═════ Task data

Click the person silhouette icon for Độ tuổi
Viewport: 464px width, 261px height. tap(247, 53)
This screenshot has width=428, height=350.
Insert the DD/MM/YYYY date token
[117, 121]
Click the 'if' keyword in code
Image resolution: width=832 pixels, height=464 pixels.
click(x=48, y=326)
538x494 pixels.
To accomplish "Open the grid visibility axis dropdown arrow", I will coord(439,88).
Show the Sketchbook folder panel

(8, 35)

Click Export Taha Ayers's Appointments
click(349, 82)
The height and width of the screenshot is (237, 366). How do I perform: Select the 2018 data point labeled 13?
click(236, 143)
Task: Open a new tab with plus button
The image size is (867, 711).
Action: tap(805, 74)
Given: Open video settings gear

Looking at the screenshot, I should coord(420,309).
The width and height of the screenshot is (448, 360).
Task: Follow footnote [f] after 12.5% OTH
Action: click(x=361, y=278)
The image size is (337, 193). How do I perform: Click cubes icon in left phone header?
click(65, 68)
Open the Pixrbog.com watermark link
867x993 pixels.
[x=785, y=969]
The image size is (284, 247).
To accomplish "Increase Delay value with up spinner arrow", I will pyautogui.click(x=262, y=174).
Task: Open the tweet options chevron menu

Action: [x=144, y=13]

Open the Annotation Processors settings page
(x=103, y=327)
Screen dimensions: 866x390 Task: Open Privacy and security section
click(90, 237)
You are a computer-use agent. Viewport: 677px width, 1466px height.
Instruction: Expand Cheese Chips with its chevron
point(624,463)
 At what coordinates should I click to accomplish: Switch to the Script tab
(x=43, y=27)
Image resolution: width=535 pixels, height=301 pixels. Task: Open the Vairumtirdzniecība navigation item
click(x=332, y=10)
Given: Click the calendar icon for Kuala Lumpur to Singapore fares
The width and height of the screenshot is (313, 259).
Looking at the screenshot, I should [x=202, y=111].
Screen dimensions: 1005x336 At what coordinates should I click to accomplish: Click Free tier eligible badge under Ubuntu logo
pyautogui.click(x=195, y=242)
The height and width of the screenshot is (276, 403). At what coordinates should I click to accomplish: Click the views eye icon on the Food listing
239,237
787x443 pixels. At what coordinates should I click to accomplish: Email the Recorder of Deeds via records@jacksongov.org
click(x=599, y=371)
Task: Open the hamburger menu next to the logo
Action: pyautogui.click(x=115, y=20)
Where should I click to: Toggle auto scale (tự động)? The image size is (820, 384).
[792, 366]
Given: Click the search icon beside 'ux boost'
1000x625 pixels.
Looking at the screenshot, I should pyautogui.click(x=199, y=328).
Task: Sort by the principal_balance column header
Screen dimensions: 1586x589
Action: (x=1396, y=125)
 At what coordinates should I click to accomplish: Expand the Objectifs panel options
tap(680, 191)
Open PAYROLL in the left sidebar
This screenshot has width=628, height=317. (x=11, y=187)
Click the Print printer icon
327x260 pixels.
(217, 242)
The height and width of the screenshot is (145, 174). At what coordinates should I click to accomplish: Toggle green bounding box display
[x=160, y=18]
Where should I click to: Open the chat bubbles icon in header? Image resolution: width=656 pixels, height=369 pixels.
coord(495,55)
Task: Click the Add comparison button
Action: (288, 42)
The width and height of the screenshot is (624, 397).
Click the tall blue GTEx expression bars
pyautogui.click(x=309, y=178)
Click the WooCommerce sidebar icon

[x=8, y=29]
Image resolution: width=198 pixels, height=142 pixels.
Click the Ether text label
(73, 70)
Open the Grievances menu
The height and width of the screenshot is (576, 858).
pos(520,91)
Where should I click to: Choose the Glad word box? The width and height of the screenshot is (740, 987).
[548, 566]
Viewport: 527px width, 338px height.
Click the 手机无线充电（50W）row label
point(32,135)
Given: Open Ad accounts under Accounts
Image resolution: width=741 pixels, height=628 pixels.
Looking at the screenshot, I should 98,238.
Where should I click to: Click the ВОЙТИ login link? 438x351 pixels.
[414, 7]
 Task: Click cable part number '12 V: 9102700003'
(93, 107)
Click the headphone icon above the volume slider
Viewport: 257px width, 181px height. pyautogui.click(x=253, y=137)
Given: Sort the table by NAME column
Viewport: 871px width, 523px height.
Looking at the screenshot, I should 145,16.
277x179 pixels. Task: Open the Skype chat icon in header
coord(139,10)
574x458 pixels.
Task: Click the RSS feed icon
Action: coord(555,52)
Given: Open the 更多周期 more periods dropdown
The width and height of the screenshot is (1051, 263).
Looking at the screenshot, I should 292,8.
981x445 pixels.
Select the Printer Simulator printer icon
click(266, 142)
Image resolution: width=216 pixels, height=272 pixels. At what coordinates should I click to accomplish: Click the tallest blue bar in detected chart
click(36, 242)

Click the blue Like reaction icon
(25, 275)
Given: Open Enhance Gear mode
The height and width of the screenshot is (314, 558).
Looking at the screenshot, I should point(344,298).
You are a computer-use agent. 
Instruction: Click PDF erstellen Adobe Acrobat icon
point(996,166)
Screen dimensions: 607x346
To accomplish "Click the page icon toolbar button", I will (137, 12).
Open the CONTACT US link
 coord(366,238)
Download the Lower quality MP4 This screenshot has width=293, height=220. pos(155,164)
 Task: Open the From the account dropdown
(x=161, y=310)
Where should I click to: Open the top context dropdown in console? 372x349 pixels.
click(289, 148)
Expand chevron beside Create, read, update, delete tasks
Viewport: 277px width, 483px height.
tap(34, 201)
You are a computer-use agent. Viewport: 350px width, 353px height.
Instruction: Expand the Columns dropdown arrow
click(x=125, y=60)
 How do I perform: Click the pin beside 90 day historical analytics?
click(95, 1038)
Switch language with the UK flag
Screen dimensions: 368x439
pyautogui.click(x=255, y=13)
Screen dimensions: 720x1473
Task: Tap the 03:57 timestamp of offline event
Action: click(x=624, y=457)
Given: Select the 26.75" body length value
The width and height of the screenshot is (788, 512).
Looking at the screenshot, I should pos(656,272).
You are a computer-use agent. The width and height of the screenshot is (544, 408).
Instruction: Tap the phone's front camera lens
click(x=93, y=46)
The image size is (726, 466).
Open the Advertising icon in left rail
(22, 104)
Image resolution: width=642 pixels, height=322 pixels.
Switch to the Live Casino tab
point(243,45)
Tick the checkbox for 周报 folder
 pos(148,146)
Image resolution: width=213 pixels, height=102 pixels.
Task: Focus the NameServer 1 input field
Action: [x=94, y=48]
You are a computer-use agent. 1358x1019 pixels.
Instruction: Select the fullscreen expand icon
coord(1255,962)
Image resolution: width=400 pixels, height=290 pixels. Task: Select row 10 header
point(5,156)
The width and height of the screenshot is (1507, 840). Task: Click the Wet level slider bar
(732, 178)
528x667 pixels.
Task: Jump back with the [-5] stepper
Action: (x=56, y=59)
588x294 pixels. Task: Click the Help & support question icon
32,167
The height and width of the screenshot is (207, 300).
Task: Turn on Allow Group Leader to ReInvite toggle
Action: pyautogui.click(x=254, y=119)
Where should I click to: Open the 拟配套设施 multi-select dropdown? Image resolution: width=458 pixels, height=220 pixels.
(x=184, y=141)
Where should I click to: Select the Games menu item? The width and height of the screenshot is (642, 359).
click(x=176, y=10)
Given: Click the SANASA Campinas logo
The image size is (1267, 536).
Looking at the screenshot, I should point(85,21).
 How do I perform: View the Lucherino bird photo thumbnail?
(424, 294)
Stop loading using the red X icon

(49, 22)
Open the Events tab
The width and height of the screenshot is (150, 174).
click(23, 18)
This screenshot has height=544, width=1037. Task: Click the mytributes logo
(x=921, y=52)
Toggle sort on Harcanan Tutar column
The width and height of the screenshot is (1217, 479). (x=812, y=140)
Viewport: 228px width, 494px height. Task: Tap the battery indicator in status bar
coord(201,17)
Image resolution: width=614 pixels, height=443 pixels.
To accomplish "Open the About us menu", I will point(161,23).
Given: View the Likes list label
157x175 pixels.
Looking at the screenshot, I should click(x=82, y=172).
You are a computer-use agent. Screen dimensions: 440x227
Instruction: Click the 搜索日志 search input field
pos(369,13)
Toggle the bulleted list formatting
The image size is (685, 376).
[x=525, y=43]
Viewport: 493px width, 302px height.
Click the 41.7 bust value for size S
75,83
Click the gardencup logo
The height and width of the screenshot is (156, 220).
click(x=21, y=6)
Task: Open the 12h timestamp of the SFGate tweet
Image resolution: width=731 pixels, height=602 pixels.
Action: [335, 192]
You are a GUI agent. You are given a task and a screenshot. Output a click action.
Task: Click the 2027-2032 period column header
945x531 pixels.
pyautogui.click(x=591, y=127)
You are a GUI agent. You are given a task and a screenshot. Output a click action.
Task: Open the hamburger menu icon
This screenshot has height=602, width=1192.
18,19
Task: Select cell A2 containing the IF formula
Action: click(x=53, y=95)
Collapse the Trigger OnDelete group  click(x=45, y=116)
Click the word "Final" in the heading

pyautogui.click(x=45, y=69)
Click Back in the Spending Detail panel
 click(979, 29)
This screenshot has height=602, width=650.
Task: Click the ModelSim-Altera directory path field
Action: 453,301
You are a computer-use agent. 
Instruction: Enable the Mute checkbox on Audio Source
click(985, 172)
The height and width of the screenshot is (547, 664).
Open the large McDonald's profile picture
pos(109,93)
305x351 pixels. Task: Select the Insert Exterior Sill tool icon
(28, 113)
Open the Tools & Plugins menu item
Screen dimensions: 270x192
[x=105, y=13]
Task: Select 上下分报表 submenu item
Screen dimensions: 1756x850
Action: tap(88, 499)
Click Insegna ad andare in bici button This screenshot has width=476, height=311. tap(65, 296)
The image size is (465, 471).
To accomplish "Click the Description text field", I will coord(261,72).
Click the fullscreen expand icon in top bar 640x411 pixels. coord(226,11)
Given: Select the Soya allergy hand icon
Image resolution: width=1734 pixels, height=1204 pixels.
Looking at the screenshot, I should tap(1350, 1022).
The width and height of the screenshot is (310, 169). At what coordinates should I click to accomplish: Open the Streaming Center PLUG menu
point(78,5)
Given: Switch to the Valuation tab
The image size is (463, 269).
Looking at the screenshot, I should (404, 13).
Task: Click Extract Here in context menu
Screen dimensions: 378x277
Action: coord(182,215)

══════════

# [What needs to be done]
Exactly as they appear, write out the lines from the one containing "The image size is (463, 269)." through the final line of the entries above, both included.

# [Exercise answer]
The image size is (463, 269).
Looking at the screenshot, I should (404, 13).
Task: Click Extract Here in context menu
Screen dimensions: 378x277
Action: coord(182,215)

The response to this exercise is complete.